HDC classification algorithms are a perfect fit for Altera FPGAs due to intrinsic properties of both oneAPI and FPGAs, in addition to the fact that Hyperdimensional Computing applications are often quite accessible to hardware implementation.
- The SYCL language’s Universal Shared Memory (USM) feature is supported by oneAPI. In the code-based and final hardware, SYCL USM uniquely permits the host and accelerator to share the same memory, unlike C or C++ alternatives. This lowers system latency to enhance overall performance and permits the simple, industry-standard coding technique of using a pointer to explicitly access data, whether on the host or the accelerator.
- The bottleneck is at the encoding step. The parallel nature of a programmable FPGA enables the usage of many compute units in parallel because each dimension of a hypervector can be encoded independently. When utilising several compute units, the inference time is greatly decreased by this parallel processing.

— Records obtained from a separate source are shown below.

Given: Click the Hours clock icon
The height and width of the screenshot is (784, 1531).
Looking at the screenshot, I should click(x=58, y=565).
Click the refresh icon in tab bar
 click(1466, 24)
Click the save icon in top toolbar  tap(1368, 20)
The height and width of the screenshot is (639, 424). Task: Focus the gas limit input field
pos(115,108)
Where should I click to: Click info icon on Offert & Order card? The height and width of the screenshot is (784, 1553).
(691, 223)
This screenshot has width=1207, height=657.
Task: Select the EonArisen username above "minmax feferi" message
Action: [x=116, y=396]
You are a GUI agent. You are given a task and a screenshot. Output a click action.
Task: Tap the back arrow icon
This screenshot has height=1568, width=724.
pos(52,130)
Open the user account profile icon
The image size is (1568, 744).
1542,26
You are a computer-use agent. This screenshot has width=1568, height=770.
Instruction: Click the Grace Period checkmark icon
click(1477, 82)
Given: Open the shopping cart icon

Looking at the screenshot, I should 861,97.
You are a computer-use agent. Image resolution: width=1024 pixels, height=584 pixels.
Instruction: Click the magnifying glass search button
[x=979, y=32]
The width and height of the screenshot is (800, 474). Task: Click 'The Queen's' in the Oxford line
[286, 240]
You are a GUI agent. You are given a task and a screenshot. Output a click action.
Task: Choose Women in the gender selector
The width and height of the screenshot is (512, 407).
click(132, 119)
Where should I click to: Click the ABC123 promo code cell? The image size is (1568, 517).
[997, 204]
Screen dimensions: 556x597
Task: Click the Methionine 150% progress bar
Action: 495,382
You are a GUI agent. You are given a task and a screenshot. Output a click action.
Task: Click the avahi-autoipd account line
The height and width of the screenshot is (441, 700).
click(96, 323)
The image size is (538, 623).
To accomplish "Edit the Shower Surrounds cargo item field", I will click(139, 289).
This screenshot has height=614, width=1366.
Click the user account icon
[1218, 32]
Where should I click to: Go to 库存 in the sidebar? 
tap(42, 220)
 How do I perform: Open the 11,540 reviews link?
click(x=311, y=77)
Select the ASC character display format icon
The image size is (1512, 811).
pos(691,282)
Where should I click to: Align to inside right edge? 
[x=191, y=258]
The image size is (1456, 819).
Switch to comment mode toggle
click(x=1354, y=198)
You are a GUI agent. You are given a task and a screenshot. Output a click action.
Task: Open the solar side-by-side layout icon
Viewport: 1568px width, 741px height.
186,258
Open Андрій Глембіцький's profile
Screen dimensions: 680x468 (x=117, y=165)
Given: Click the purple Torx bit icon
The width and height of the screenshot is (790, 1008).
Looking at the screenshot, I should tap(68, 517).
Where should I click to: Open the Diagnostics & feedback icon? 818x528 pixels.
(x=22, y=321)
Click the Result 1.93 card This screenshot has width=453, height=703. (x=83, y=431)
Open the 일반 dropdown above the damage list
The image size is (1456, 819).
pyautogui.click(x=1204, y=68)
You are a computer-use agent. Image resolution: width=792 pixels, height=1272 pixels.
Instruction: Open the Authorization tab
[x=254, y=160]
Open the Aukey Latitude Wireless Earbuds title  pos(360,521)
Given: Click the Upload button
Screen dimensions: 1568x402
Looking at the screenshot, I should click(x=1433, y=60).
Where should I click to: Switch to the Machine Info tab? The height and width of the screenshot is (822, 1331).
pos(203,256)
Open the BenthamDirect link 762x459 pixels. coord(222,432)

During training and inference, parallel processing was employed in the encoding stage, and Altera FPGA’s USM feature guaranteed a low latency solution.
At AI Inference, Altera FPGAs Perform Well
This Hyperdimensional Computing image classification algorithm was built on CPU, GPU, and FPGA resources in a real-world evaluation1.
- Cascade Lake-based Intel Xeon Platinum 8256 CPU (3.8GHz, 4 Cores).
- The eleventh generation Intel UHD 630 GPU.
- FPGA Intel Stratix 10 GX.
An Hyperdimensional Computing classification model with 2000 hyperdimensions of 32-bit floating-point values was utilised in all implementations. All three implementations obtained similar accuracy of about 94-95% using the NeuralHD retraining algorithm.
The outcomes highlight the advantages of utilising an FPGA during the inference phase.
The total amount of time spent training the model is the important metric.
Latency is the key performance indicator during inference.
Through training, the FPGA provided an x18 speed-up and the Intel GPU reached a 60x speed-up over the CPU. On the other hand, the accuracy of the CPU and FPGA implementations was about 97%, whereas the GPU implementation only managed to reach about 94% accuracy.
Due to memory constraints in this training scenario, the FPGA could only employ 8 CU in parallel during encoding. More parallel CUs and a quicker FPGA training period might be possible with a bigger FPGA. The evaluation was carried out using fixed resources on Intel DevCloud, and a larger FPGA was not accessible.
Benefits of FPGA AI Latency
With a 3× speed increase over the CPU, the FPGA exhibits the lowest latency during the inference stage. It is demonstrated that the GPU is overkill for inference, requiring significantly more time than the FPGA or even the CPU (demonstrating a slow-down rather than an acceleration).
These findings demonstrate the advantages of utilising an FPGA for AI inference once more. Altera FPGAs are the best option for quick and effective AI inference in data centre and edge applications because they combine the advantages of performance and generally lower costs with license-free oneAPI development tools. Any AI algorithm is trained/developed once and then implemented for inference on a mass scale.